After the relatively bland budget, all eyes are now on the next major event, RBI's monetary policy meeting. In today's post, we discuss the macro-economic environment in which the MPC makes the decision, the expectation the market seems to have around the decision, and potential implications if those expectations aren't met.
7.35% inflation and Operation Twist have been the two major monetary policy moving events since the MPC's last meeting in which, contrary to most economist expectations the committee had decided to hold rates. We had covered both of these events in quite a lot of details in our earlier posts, which you could read through the links above.

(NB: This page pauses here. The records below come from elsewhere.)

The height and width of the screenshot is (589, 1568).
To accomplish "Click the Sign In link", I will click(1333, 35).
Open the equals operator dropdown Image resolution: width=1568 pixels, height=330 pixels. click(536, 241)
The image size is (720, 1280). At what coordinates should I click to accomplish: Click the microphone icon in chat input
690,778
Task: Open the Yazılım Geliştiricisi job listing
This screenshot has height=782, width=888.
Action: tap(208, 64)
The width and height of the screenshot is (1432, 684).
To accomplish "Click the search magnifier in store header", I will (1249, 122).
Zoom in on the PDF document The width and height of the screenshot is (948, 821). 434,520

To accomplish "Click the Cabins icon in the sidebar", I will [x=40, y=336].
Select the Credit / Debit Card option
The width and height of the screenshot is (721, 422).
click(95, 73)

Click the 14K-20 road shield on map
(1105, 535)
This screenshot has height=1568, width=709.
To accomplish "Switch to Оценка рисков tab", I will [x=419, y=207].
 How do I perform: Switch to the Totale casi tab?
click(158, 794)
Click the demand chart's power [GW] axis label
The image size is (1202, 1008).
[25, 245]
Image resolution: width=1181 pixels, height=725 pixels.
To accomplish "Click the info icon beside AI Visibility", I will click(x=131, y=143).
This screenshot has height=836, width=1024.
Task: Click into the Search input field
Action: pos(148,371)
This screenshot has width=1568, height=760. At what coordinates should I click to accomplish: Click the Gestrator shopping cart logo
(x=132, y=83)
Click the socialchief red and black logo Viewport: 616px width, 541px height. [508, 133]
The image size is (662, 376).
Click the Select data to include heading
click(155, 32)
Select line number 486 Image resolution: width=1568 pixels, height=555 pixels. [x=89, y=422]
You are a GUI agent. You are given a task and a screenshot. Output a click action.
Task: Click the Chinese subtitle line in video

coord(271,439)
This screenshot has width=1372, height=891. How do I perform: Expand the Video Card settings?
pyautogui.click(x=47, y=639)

Operation Twist was the RBI's way of ensuring better rate transmission which goes to show the central bank's displeasure at the current extent of transmission in the system. The 7.35% inflation was significantly above the RBI's state band of 2%-6% and spooked quite a few people as well, although the drivers of that were expected to vegetable price-driven inflation, expected to come down in subsequent months, the RBI might want to see a few months of stability before gaining confidence that the number is under control. We enter this policy meeting in the backdrop of these factors with a sharp 135bps drop in 2019.
The market, for the most part, is expecting the RBI to keep rates unchanged driven primarily by the above two factors. While the declining growth rates, languishing at close to 5% now are a matter of concern, the consensus seems to be that the RBI is looking to ensure better transmission of the cuts it has already brought in, before coming up with new ones. The inflation numbers give it a good reason to defer a rate cut, atleast until the next meeting where there will be greater clarity in whether the number has been stabilizing as expected.
On the RBI's stance which currently stands at accommodative, all but one believe it to be maintained. The only potential reason for a switch to neutral in the current environment would be in reaction to the inflation spike, with the assumption that the central bank becomes exceedingly cautious on the back of the event, which, when you scratch a little bit deeper into the number seems highly unlikely. A move to neutral with have a sharp negative impact on the markets given the extremely limited fiscal space the government has shown to revive growth.
Given the rate assumptions the market is going in with, any rate cute will be a strong positive and should help continue the market rally. The only potential rationale for a cut now would be desperation to revive growth on the central bank's side, given the severe lack of bandwidth shown by the central government. The event, however, seems extremely unlikely given the current inflation environment and the RBI's steady focus on it.